PROBLEM DETAILS: Return the material from its first line through the line with "(1536, 384).", copying each line without change and leaving out the pictures.

DATA FOR THIS EXERCISE:
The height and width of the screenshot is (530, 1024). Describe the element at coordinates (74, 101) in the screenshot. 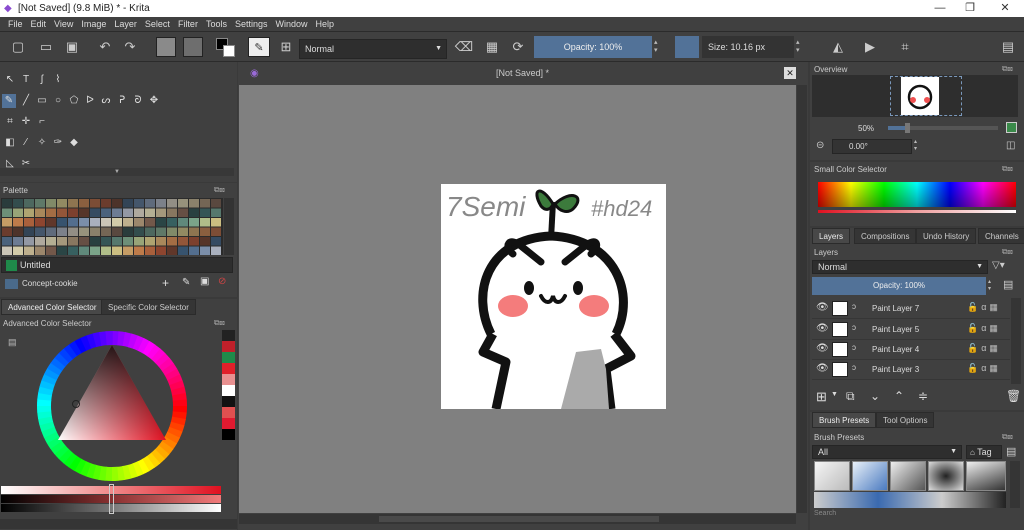

I see `polygon-tool-icon: ⬠` at that location.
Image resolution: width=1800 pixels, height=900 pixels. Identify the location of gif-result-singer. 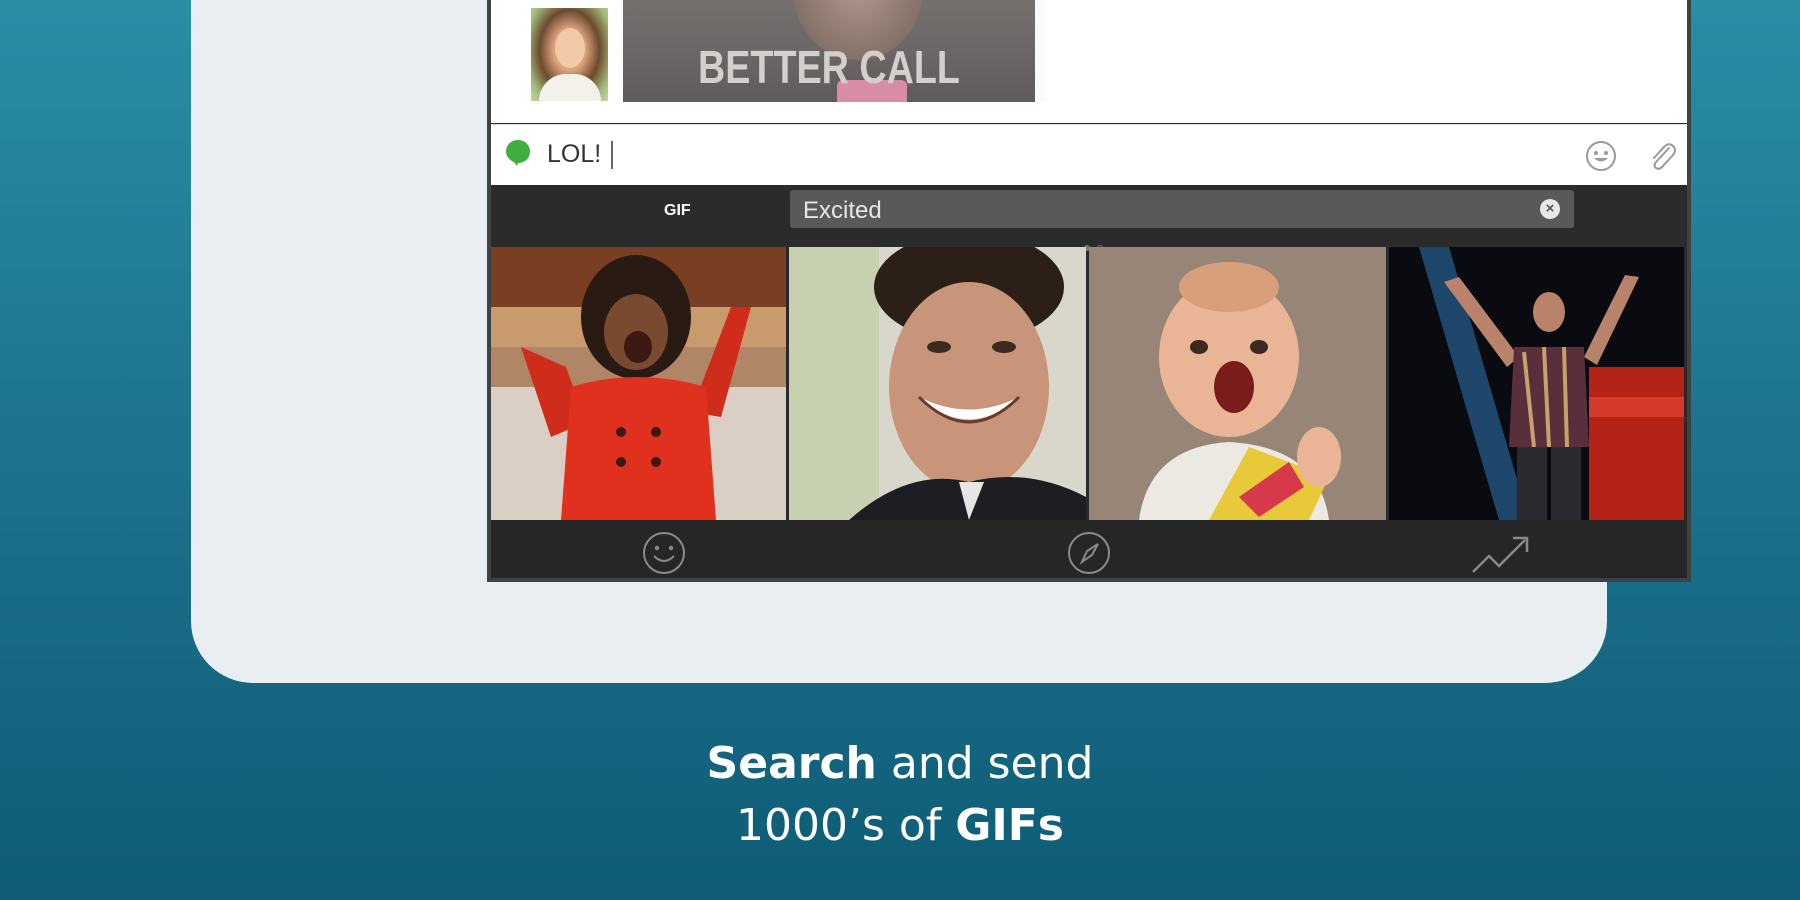
(1536, 384).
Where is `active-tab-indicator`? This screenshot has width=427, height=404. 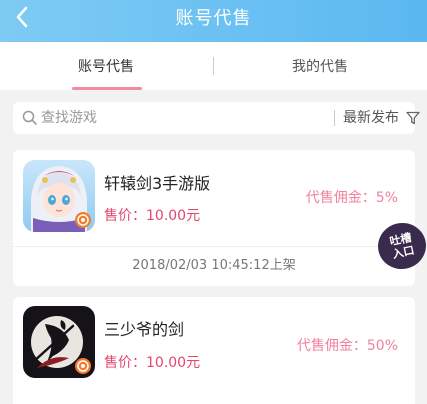 active-tab-indicator is located at coordinates (107, 88).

RESULT:
The height and width of the screenshot is (530, 1024). Describe the element at coordinates (74, 101) in the screenshot. 

I see `polygon-tool-icon: ⬠` at that location.
Image resolution: width=1800 pixels, height=900 pixels. Identify the location of gif-result-singer. 
(1536, 384).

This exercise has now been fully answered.